In this Yvelines shopping center, a well-known department store offers a disconcerting spectacle. Even in the middle of the sales, its shelves are empty.
They go there as they have done for years, sometimes decades, with this familiar pleasure of finding a place that resembles them. Then, barely entering the aisles, their gaze stops, incredulous. Bare shelves, deserted racks, entire stands abandoned… The department store in the Parly 2 shopping center, in Chesnay-Rocquencourt, near Versailles (Yvelines), no longer has much in common with the temple of chic shopping that local customers cherished. An atmosphere of the end of the reign floats between the shelves, and the shock is real for those who had made it an immutable event.

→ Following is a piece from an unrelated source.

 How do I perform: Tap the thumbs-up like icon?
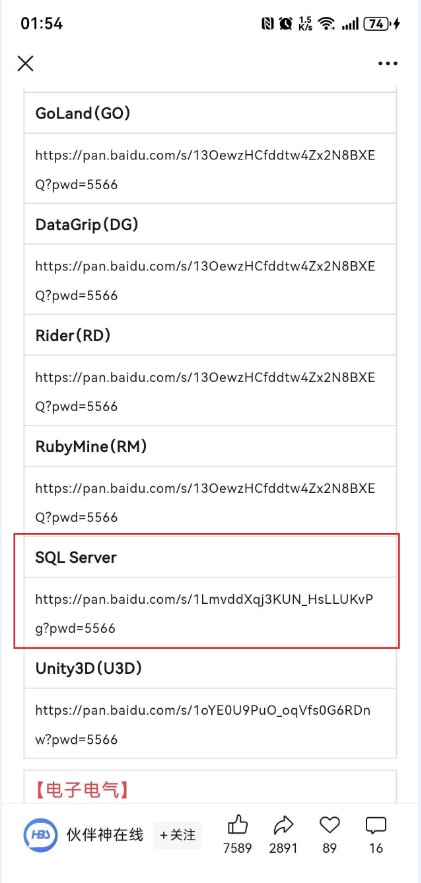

“It wasn’t like this before. I have the impression that some departments have closed, it seems very empty“, whispers a retiree loyal to the brand, quoted by Le Parisien, who came to look for a simple straw hat. She notes, disappointed, that the leather goods have been reduced to nothing, that women’s ready-to-wear is withering away and that the shoe area is disappearing visibly. Around her, the same incomprehension can be seen on many faces. Because it is the BHV of Parly 2 which offers this desolate face. height, for a brand which was for a long time one of the locomotives of the shopping center: even in the middle of sales, while the neighboring shops are overflowing with people, it is the only store which seems empty A glaring anomaly in this consumerist ballet And the answer to this mystery, as told by Le Parisien, is found a few kilometers away, rue de Rivoli.
What the regulars of Parly 2 are experiencing is only the shock wave of a crisis born in Paris. The brand’s flagship, the famous BHV Marais located opposite the Town Hall, has been going through serious turbulence for months. End of the Frédéric Merlin era, whose Société des department stores handed over the reins to Karl-Stéphane Cottendin: the Parisian tremors are now spreading to the suburbs. Financial difficulties have weakened ties with suppliers. Due to the lack of resolution, several brands have folded, leaving behind these gaping voids that are obvious. Behind the disoriented customers, there are above all those who are experiencing this slow erosion from within. The employees, in complete anticipation, are openly wondering about their fate. It’s difficult to plan ahead when the future seems to depend on decisions that escape them.
So a nagging question remains. Are these the beginnings of a definitive closure, or a painful transition phase before the new operator brings the shelves back to life? For the moment, no one seems able to decide. And it is this uncertainty, more than the empty shelves, which weighs the heaviest today.